**ЗАДАНИЕ 1**.
Пожалуйста, перескажите короче в виде списка абзац фрагмента о тюрьме и амнистии, начинающийся словами «Вячеслав Журавский: Я считаю». Сохраните его главные факты.
**ЗАДАНИЕ 2**.
Воспроизведите дословно часть фрагмента о тюрьме и амнистии, которая открывается словами, содержащими «Вячеслав Журавский: Я», и завершается словами «преступником на свободу.».

**ФРАГМЕНТ ДОКУМЕНТА**.

Лев Ройтман: Спасибо, Андрей Владимирович. Сергей Анатольевич, наверняка, захочет вам возразить. Но сначала я хочу задать вопрос Вячеславу Ивановичу Журавскому. Не так давно в нашей передаче "Человек имеет право" участвовал правозащитник Борис Пантелеев, это председатель организации Комитет помощи заключенным. И вот он, цитируя британского криминалиста, привел следующее высказывание: "Тюрьма - это самый дорогой способ сделать не очень хороших людей исчадием ада". Вячеслав Иванович, ваша оценка тюрьмы? Действительно ли то, о чем говорит Андрей Бабушкин, именно элемент соблюдения тюремного порядка, порядка отбытия наказания свидетельствует о том, что человек достоин выйти по амнистии?

Вячеслав Журавский: Я считаю, что Андрей Бабушкин правильно говорил в том плане, что рецидив среди людей, которые были амнистированы, намного меньше, чем те, которые вышли к концу срока. Во-первых, человек там озлобляется, очень озлобляется не только в том плане, что он не амнистирован, а, может быть, даже незаконно был осужден или неправильно был осужден, наказан жесточе, чем требовало то, что он совершил. Его не помиловали, он отсидел до конца, он постиг ту науку, которая преподается среди самих осужденных, и он выходит готовым преступником на свободу.

**ЗАПИСАННЫЕ ДАННЫЕ**.
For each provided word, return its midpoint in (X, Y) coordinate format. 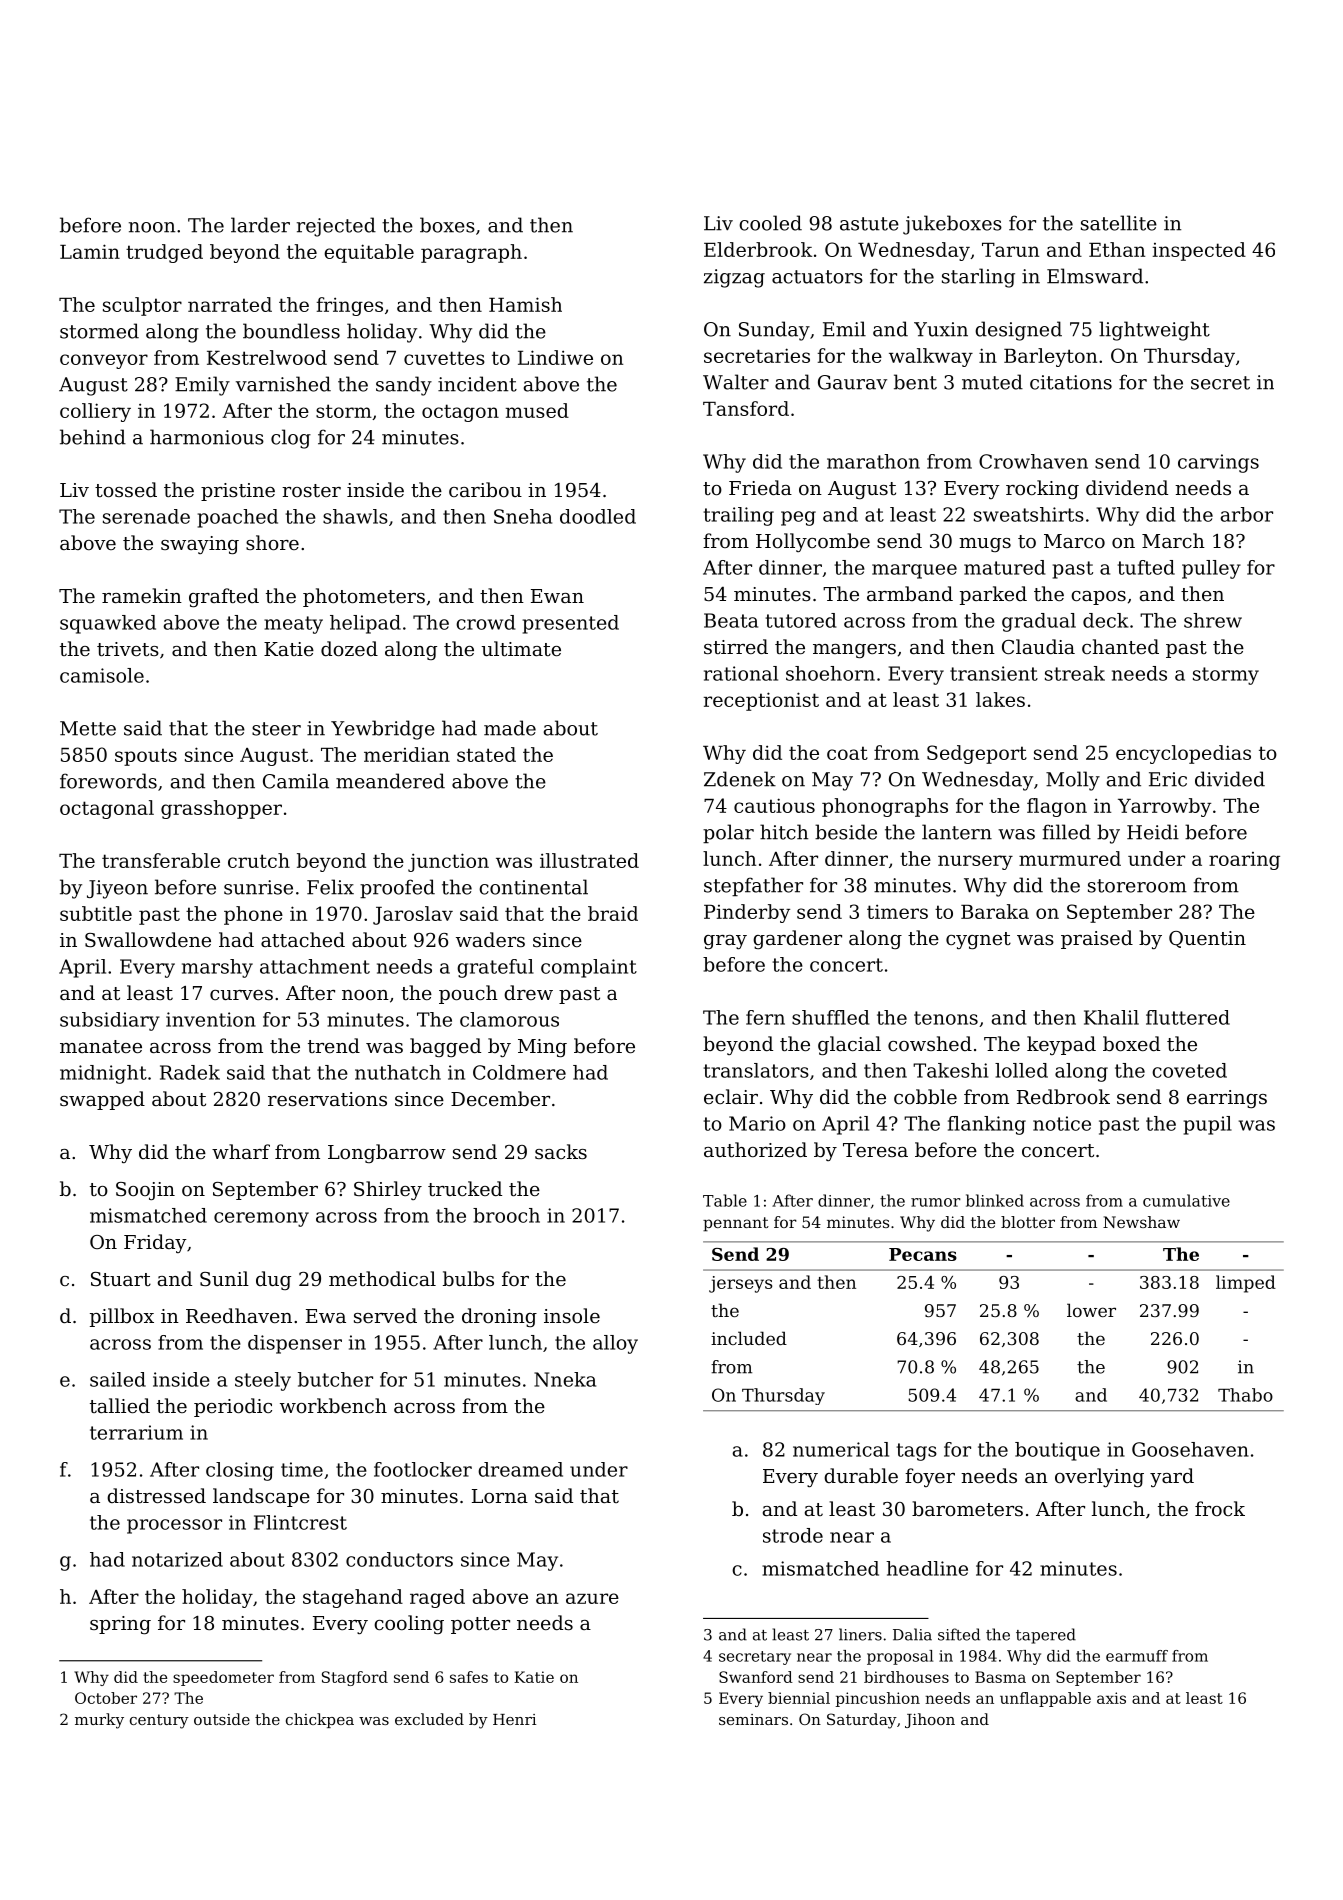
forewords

**ПОЛНЫЙ ОТВЕТ 1**.
- Журавский согласен с Андреем Бабушкиным: среди амнистированных рецидив намного ниже, чем среди тех, кто вышел к концу срока.
- В заключении человек сильно озлобляется. Причина не только в отказе в амнистии: его могли осудить незаконно или неправильно либо наказать жестче, чем требовал проступок.
- Не получив помилования и отсидев весь срок, он постигает науку, которую преподают сами осужденные, и выходит на свободу готовым преступником.

**ПОЛНЫЙ ОТВЕТ 2**.
Вячеслав Журавский: Я считаю, что Андрей Бабушкин правильно говорил в том плане, что рецидив среди людей, которые были амнистированы, намного меньше, чем те, которые вышли к концу срока. Во-первых, человек там озлобляется, очень озлобляется не только в том плане, что он не амнистирован, а, может быть, даже незаконно был осужден или неправильно был осужден, наказан жесточе, чем требовало то, что он совершил. Его не помиловали, он отсидел до конца, он постиг ту науку, которая преподается среди самих осужденных, и он выходит готовым преступником на свободу.